Now East Coast fiasco cuts divi at Stagecoach
STAGECOACH has taken an £85.6m hit to its finances after it was stripped of the East Coast Main Line rail franchise by the Government.
The transport group and its partner, Virgin, lost the route between London and Edinburgh on Sunday after failing to hit revenue targets. Yesterday Stagecoach revealed the cost of the debacle, and said it was slashing the dividend to 7.7p from 11.9p in a further blow to investors.
Martin Griffiths, Stagecoach’s chief executive, said: ‘I am disappointed to be reporting significant exceptional costs in respect of Virgin Trains East Coast but I am pleased that there is now clarity for both customers and shareholders.

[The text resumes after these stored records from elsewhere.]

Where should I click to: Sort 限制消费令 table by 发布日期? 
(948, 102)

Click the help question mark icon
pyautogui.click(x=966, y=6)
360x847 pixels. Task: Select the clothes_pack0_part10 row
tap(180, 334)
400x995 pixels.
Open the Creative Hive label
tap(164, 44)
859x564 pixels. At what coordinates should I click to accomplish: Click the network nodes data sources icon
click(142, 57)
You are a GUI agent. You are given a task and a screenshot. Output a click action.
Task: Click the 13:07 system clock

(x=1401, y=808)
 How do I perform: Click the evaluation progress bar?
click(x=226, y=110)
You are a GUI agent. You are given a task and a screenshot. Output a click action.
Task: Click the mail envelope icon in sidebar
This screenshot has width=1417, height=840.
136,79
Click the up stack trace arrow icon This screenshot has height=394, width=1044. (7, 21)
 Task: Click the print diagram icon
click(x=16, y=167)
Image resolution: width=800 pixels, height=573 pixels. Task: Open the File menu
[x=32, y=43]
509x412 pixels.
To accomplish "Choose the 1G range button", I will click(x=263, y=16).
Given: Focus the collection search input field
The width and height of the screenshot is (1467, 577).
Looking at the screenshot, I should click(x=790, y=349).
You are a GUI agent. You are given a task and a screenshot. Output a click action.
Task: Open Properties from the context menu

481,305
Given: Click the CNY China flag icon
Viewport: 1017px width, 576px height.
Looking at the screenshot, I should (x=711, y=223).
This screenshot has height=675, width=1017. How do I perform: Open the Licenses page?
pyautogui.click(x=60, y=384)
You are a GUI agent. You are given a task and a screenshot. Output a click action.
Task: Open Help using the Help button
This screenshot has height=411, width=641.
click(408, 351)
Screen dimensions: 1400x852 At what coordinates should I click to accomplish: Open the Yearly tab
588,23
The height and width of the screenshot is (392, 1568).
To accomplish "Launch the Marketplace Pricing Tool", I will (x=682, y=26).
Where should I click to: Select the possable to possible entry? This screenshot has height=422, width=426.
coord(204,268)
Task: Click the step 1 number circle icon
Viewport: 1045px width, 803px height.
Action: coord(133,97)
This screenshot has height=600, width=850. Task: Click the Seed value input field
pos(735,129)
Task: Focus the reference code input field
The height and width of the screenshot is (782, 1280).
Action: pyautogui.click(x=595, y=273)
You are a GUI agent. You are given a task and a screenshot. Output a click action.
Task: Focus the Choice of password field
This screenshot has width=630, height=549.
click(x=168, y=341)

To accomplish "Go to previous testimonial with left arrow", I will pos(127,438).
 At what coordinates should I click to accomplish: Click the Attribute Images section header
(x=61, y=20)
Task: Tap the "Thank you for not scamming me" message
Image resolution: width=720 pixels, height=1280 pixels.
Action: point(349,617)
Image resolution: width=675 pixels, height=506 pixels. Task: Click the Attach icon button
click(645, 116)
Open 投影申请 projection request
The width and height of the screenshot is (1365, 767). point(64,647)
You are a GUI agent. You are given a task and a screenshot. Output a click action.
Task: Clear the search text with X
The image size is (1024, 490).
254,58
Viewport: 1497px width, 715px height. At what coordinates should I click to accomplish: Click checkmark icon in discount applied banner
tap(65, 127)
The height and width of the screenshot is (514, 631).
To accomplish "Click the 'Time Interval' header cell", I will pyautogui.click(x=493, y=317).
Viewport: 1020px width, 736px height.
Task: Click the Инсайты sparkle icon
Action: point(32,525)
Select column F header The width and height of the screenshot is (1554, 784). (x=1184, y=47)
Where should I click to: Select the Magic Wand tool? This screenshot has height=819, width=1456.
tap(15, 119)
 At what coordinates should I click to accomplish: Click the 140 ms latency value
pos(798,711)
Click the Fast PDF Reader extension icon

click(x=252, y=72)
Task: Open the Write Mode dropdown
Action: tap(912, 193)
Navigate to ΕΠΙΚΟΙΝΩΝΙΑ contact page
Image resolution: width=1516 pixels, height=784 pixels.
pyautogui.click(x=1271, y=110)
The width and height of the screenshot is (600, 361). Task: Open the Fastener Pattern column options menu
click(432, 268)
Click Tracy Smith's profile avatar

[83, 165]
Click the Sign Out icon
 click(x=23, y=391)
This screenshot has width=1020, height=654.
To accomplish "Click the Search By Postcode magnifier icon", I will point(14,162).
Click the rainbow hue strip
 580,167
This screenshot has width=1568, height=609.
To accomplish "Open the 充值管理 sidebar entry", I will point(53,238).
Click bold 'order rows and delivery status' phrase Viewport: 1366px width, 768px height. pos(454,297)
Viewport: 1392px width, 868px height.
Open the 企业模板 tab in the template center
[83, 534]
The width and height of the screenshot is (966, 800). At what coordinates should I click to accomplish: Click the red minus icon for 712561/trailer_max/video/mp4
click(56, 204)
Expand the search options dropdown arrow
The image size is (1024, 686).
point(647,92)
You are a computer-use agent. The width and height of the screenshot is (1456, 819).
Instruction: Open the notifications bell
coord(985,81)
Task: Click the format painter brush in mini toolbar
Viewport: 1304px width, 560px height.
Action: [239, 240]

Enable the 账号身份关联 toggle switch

‘The group remains in a good financial position and net debt has reduced in the year.’
He added: ‘Whilst the Board understands the importance of dividends to its shareholders ... the dividend needs to be set at a level from which it can grow over time as well as being covered by normalised non-rail cash flows. Given these factors, the Board has taken the decision to rebase the dividend to 7.7p for the full year.’
Stagecoach said profits at its rail division fell 12.6pc and warned they were likely to fall again this year. Bus earnings fell 3.5pc across the UK, and by 28pc in London.
Its shares rose 4.3pc, or 5.8p, to 139p.